While that's true, it doesn't make it right. All representation should be proportionate.
see my edit
First of all, not all state legislatures are the same. Nebraska has a unicameral system, and despite the issues with the legislature, it's overall a much better system than a bicameral one. A bicameral state legislature makes even less sense than a federal one. The federal government should be unicameral.
This isn't 1789. We aren't some loosely federated collection of colonies anymore. We are one nation, and no citizen should have greater voting power than another. The interest of a state can be effectively represented by that state's representatives working together towards a common goal.
So you give an example of a state being somewhat independent and doing things differently, and then immediately talk about how we aren't that? The exact thing that you just described?
That in no way makes it perfectly fine. It's an undemocratic kluge when trying to get individual states that were acting as independent entities to sign on. The founders weren't prophetic visionaries handing down the perfect democracy. They were horse trading for practical goals and dealing with the limitations stemming from literal horses being used to carry messages.
There's a reason when we regime-change we don't install clones of our own system.
see my edit
There's no reason to treat the US as a federation of states anymore, at least at the federal level. They're not independent entities and haven't been for a long time. There are certainly more differences in needs and beliefs within California than between North and South Dakota.
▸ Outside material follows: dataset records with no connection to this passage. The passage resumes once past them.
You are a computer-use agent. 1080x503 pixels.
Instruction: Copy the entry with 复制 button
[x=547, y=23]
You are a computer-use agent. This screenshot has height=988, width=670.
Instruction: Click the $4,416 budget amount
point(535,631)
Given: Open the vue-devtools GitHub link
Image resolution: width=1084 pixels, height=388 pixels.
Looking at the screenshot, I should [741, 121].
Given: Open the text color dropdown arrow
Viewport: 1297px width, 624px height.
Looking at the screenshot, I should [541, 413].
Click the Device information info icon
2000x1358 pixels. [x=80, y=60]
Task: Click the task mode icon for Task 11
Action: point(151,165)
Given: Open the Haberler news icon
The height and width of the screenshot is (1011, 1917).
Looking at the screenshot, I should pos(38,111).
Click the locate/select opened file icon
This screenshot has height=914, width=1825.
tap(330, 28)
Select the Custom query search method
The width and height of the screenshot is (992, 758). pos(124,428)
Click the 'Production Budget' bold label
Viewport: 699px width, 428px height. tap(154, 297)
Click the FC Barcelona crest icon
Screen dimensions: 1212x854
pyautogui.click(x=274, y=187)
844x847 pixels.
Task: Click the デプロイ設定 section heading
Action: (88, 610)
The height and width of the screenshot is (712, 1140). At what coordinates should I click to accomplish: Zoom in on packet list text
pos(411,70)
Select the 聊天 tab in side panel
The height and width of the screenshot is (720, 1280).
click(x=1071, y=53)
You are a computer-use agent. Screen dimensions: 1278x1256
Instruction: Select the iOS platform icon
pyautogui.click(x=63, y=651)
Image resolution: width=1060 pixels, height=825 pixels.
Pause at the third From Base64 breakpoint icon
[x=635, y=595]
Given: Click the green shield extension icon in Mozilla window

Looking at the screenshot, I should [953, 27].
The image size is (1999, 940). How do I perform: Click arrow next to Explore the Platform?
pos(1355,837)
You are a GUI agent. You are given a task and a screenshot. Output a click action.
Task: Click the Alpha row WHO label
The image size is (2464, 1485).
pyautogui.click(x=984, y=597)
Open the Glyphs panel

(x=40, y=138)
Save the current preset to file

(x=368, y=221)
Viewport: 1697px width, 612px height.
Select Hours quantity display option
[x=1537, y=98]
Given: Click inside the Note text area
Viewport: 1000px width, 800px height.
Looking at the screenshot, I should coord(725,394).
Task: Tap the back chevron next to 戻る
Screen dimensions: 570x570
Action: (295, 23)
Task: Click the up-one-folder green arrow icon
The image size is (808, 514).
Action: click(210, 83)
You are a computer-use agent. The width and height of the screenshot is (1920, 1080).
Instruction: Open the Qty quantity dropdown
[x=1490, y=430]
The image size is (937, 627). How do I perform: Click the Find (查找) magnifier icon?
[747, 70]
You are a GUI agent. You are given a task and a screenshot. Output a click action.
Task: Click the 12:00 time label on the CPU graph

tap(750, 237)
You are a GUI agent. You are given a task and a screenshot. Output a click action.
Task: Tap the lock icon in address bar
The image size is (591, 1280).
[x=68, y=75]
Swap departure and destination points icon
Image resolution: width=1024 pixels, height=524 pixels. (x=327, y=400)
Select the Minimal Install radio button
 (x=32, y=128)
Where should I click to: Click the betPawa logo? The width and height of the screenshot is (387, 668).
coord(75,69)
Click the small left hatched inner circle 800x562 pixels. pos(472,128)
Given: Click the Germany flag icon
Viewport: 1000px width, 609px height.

That doesn't mean states need to be abolished, just that they don't have an independent nature in the federal government that justifies them having an equal say when deciding country-wide matters.
Nothing "makes sense" about giving each state equal representation, no more than expecting that state legislatures should be made up from two representatives from each town. Barely any other democracies work like this and there's nothing unique to the US that demands a different system, it's just the first and has some sacrifices for expediency that should have been ironed out long ago, except the people that the bug empowers value their power over democratic ideals and that power enables them to maintain it.
There's other reasons for bicameral legislatures than giving unequal entities equal power, most of which are seen in the differences between the Senate and the House already. Senators are elected by larger constituencies, meaning they're balancing issues from must larger areas and usually less extreme, they have longer terms giving them some resistance to quick changes in political opinion, and the split means certain tasks can be assigned to the different bodies based on whether it should be quickly reactive to changes or not.
And if the House was as able to block appointees.
Maybe... I would have to think about that more before agreeing. Also note, I made an edit to my comment to clarify my position for the "the senate makes no sense" people.